The Horatio Alger stories are a good type of this: boy has good ethics, works hard, and succeeds, even though coming from very harsh circumstances.


----------



## JoeSaunders (Jan 29, 2015)

I guess the moral of Stravinsky's The Rake's Progress is basically "Don't be a lazy **** or the devil will make work for you". It's more of a cautionary tale about bad work ethic than a positive example of a good one though.

One theme of Britten's Peter Grimes is about work: Grimes eventually becomes obsessed with catching all the fish (to overcome the prejudices of the borough) at the expense of his apprentice, who is overworked, abused, and ultimately killed. Bit grim really. It's not exactly a central theme of the opera though.


----------



## elgar's ghost (Aug 8, 2010)

_Paul Bunyan_ - Britten's first opera, after the American folk tale of the giant lumberjack and the crew who work for him.


----------



## Woodduck (Mar 17, 2014)

There's _The Cradle Will Rock_ by Marc Blitzstein. I've never heard it, but here's the Wiki article on it:

https://en.wikipedia.org/wiki/The_Cradle_Will_Rock


----------



## SixFootScowl (Oct 17, 2011)

How about Flotow's Martha where the two ladies in the queen's court end up marrying farmers and make ready for a working class life.


----------



## Bardamu (Dec 12, 2011)

Terra senza passato (music by Luigi Manenti and libretto by Nino Pivetta) talks about the social problem of the terrain expropriation from farmer families on which they lived and worked for generations caused by the industrial revolution.


----------



## nina foresti (Mar 11, 2014)

_Jenufa_ by Janecek has mill workers.


----------



## Becca (Feb 5, 2015)

How about _Siegfiried_? An orphaned boy grows up in very difficult circumstances and succeeds despite a dubious parental figure.


----------



## Woodduck (Mar 17, 2014)

Becca said:


> How about _Siegfiried_? An orphaned boy grows up in very difficult circumstances and succeeds despite a dubious parental figure.


He does learn smithing from Mime, former employee of Alberich, the CEO and floor manager of a jewelry-making company in the undergound economy.


----------



## KenOC (Mar 7, 2011)

Isn't _Carmen _about workers in a cigarette factory?
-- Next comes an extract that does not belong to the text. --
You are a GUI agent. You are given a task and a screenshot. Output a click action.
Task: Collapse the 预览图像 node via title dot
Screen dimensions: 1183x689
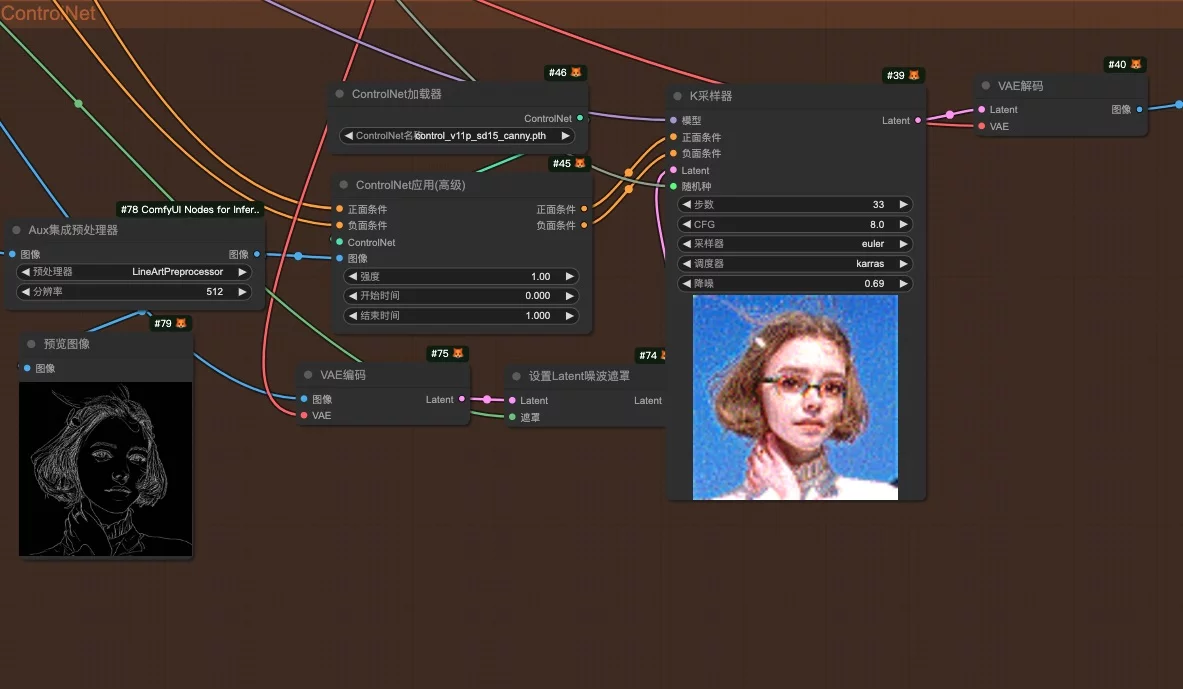click(x=31, y=344)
Not sure about their work ethic, as the opera is about more interesting issues. Also included is a laborer in the bull-baiting industry.


----------



## mountmccabe (May 1, 2013)

I suppose _The (R)evolution of Steve Jobs_ by Mason Bates could be an example? Work ethic is a major theme, though both his work ethic and his success have some negative effects, along with the positive ones.


----------